Las escuelas infantiles de Madrid se están convirtiendo en la nueva diana de los promotores de pisos turísticos. Su acceso directo desde la calle, exigencia fijada por la normativa municipal para este tipo de alojamientos ha disparado la compra de locales educativos para adaptarlos al alquiler vacacional. De hecho, en la última década, la capital ya acumula más de 3.300 comercios y centros de barrio transformados en viviendas (Madrid endurece las exigencias a los pisos turísticos y refuerza las inspecciones).
Según El País, la rápida conversión de estos centros durante los meses de verano ha desatado el malestar de las comunidades de vecinos. “Lo han hecho en un tiempo récord aprovechando el verano y sin informar a la comunidad. Estamos estudiando denunciarlo al Ayuntamiento”, señala un residente de Arganzuela tras las obras en su edificio. “No hay derecho a que donde antes había niños con un horario concreto ahora haya viviendas que probablemente terminen utilizándose para el turismo”, recalca.
El patrón se repite en varios distritos de la capital con el cierre masivo de aulas. La Escuela Infantil Kids, en Retiro, cerró tras 20 años de actividad al ser adquirida por un fondo de inversión para edificar apartamentos. De la misma forma, en la calle de los Molinos, en Tetuán, la guardería ‘Chiquitín’ dio paso a cinco alojamientos a pie de calle, un proceso que replicó poco después el bar contiguo para alimentar el mismo mercado.
El conflicto ha escalado al ámbito institucional tras la visita del ministro de Derechos Sociales y Consumo, Pablo Bustinduy, a la clausurada escuela de Retiro. Este ha calificado el movimiento de operación “especulativa” que destruye los servicios básicos en los barrios y ha exigido la aprobación urgente del real decreto sobre vivienda.
El atractivo de estas operaciones reside en su alta rentabilidad comercial. Adaptar un local comercial o educativo al uso turístico duplica los ingresos del alquiler tradicional y revaloriza el inmueble entre un 30% y un 60%. Además, la tramitación municipal mediante Declaración Responsable Urbanística agiliza los plazos sin esperas, siempre que la propiedad cumpla con los 40 metros cuadrados útiles y una fachada mínima de tres metros.
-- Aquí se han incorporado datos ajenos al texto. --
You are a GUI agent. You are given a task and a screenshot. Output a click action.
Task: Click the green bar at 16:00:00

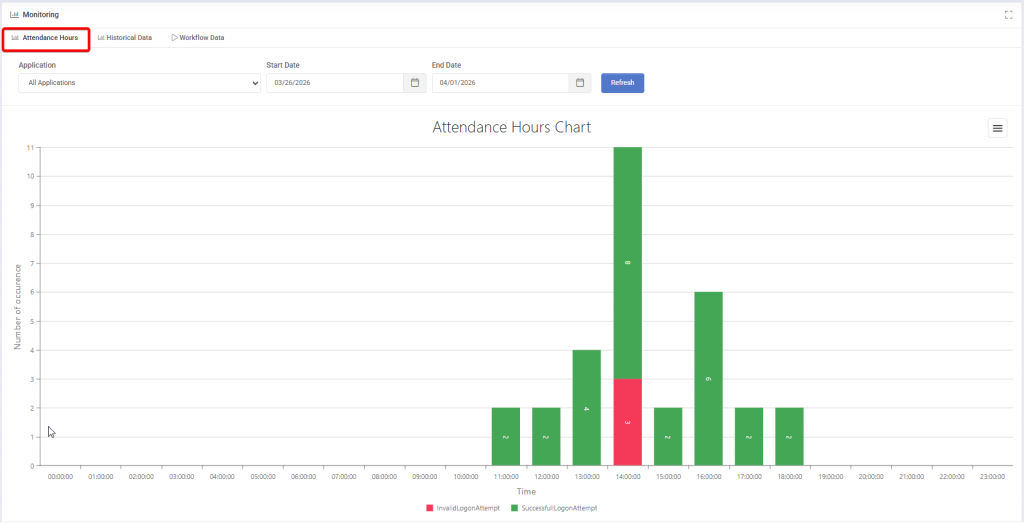708,378
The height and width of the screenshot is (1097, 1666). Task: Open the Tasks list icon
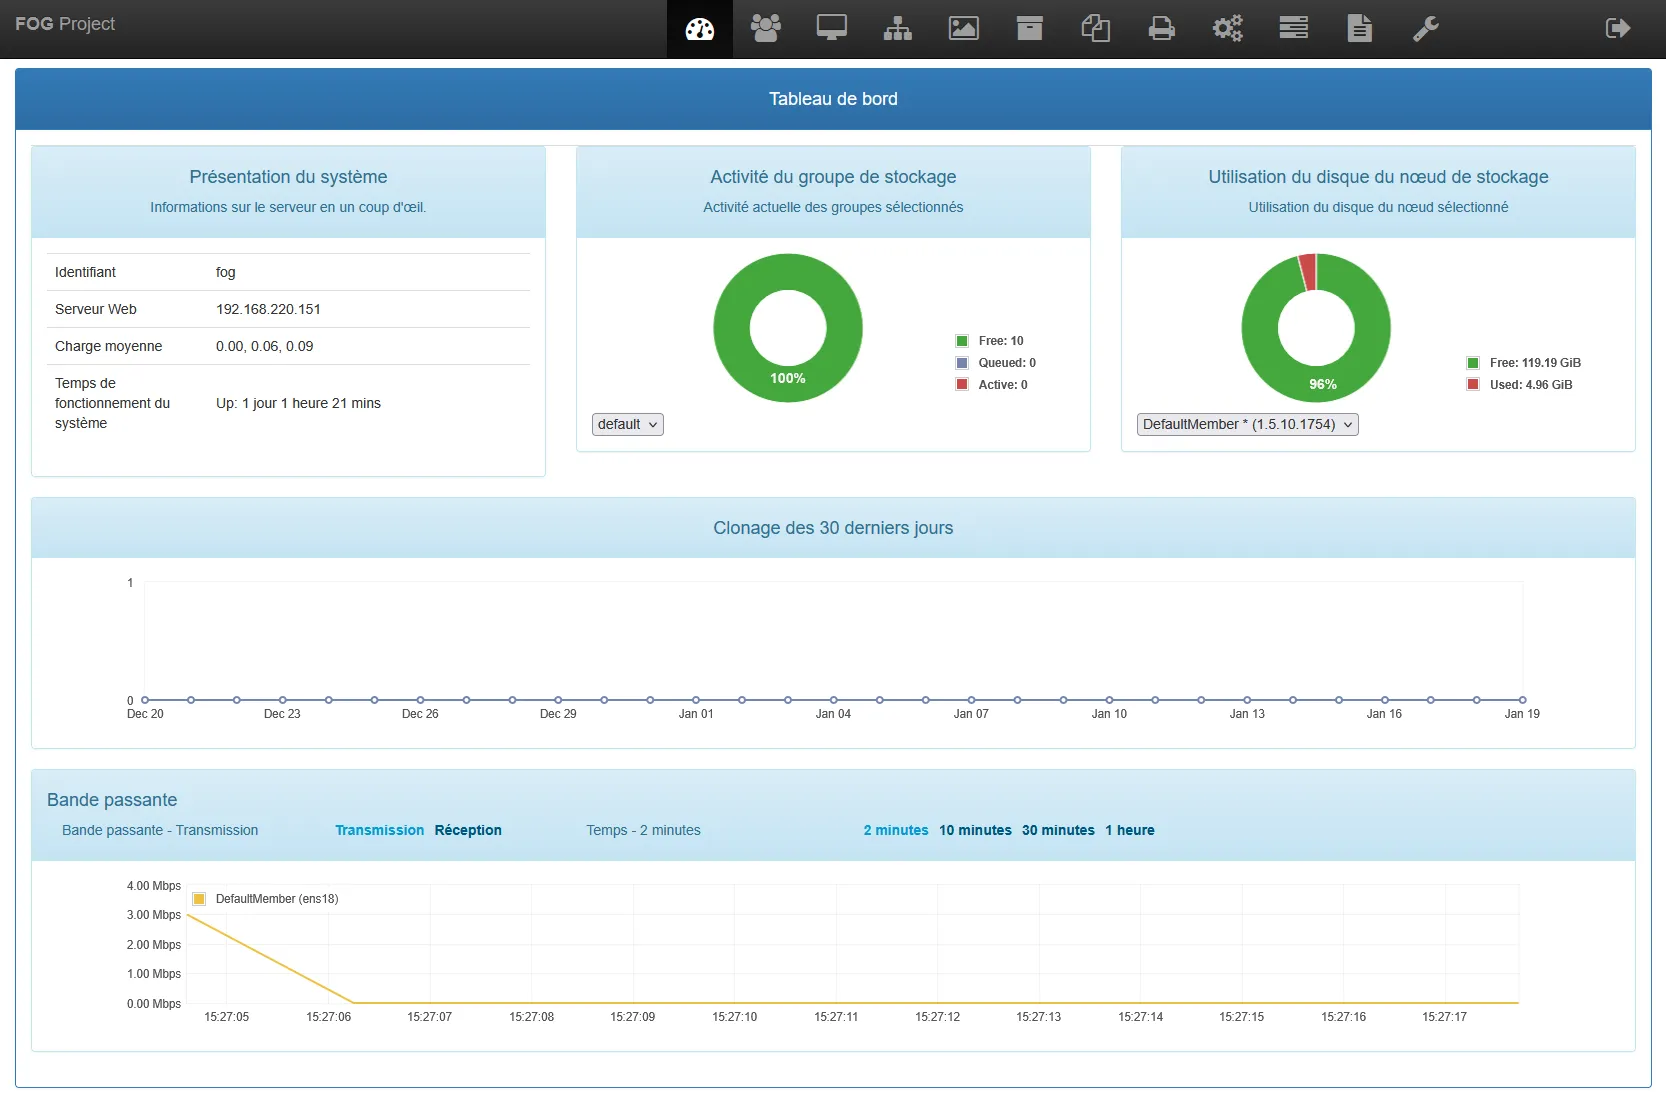coord(1293,28)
En paralelo a la explotación turística, la fórmula también nutre la compraventa rápida de viviendas. En la calle del Hierro, en Arganzuela, los inversores han transformado una guardería en cinco pisos a la venta por 300.000 euros la unidad. Tras desembolsar 880.000 euros en la compra y 325.000 en la obra, la operación reportará a los promotores un beneficio neto del 30% en pocos meses.